Opinion

Promoting America’s Innovators

Technology is among the most powerful forces through which America’s timeless values have been transported into the 21st century. The open internet created by our country has, for instance, created a closer world where small businesses can reach new heights through a larger consumer base and ordinary citizens can realize extraordinary achievements through a louder voice.

U.S. technological innovation fosters economic opportunity and facilitates free expression. Just as one click can put a company in a new worldwide market, 280 characters can propel a cause to start a new worldwide movement. And during the dark depths of this pandemic, American technology has proven itself a particularly precious resource. At a time when much of society has been separated by social distancing, technology has been there to keep our country connected.

As foreign governments work to mimic such success and supplant our values with theirs – American enterprises with their state-run entities – the very same spirit that created the internet is now needed to help keep it free. Amid the flagrant encroachment of foreign-owned technology giants, it is more important than ever that we preserve America’s edge in the global technology marketplace. To achieve that, regulations and policies will need to preserve America’s edge in the innovation space and not threaten to form a vacuum that foreign nations with fundamentally different values will be eager to exploit.

Accordingly, the American Edge Project – a new coalition of organizations large and small – was recently formed to do just that: to help protect American innovation. The project represents a cross-section of U.S. innovators and businesses dedicated to ensuring that domestic technology companies can continue to compete – and that our country’s economy can continue to prosper.

The outsize role of technology and innovation in driving economic growth is perhaps best seen through small businesses.

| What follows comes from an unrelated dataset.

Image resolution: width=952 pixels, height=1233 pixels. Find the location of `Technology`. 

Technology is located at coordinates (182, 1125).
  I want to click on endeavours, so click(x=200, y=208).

Per a 2018 study put forth by the U.S. Chamber of Commerce, a full 84 percent of small businesses are using at least one major digital platform to provide information to customers, while 75 percent are using these platforms for sales. And as Deloitte adds, 90 percent of small businesses find that “digital tools have helped foster innovation in their businesses.” Zooming out, the Bureau of Economic Analysis reports that the digital economy accounted for a staggering 6.9 percent of the entire U.S. gross domestic product in 2017 – which translates to $1.3 trillion and 5.1 million American jobs. Preserving an open internet is very clearly a central component to preserving American prosperity and the critical infrastructure necessary to conduct commerce.

Meanwhile, in addition to powering our economy, American technology companies are also protecting the freedom of openness and expression so fundamental to the fabric of our country. Last year, the annual Freedom on the Net study of internet freedom placed the United States in its top tier with a score of 77. Other countries hoping to fill any vacuum created in the absence of American companies, for instance, received scores as low as 10. And of the 65 countries included in the study, nearly 50 have arrested citizens for political, social, or religious speech.

As policymakers prepare to debate potential regulations of technology, they should remain mindful that our values are too precious to be replaced by an unintended void leaving a closed or censored internet. Any new regulation or legislation in this space must therefore strengthen confidence in our country’s innovation sector and promote our values.

Policymakers should also consider the fact that fostering technology innovation within our borders is paramount to preserving America’s national security interests – particularly as countries continue to engage in intellectual property theft and endeavor to interfere in our institutions. The very technology companies that are developing systems to protect our citizens at home and our allies abroad are uniquely qualified to also play a key role in combating such threats through smart and cutting-edge systems ranging from data security to portability.

As foreign-owned forces with ideals that are entirely inconsistent with ours seek to erase America’s competitive technological advantage, the American Edge Project is proudly committed to redoubling the values that underpin today’s internet – open to all people, protective of free speech, conducive to innovation, and supportive of commerce. We look forward to playing our part in helping policymakers better understand the need to ensure that the internet of the future retains such critical characteristics rooted in our country’s rich history.

Chris P. Carney represented Pennsylvania’s 10th Congressional District for two terms and previously worked at the Pentagon for four years on strategic analysis of the global terrorist threat. Susana Martinez served as the 31st governor of New Mexico, the state’s first female governor and the first Latina governor elected in the United States. Bradley A. Smith is chairman of the Institute for Free Speech and a former chairman of the Federal Election Commission. All three are members of the American Edge Project.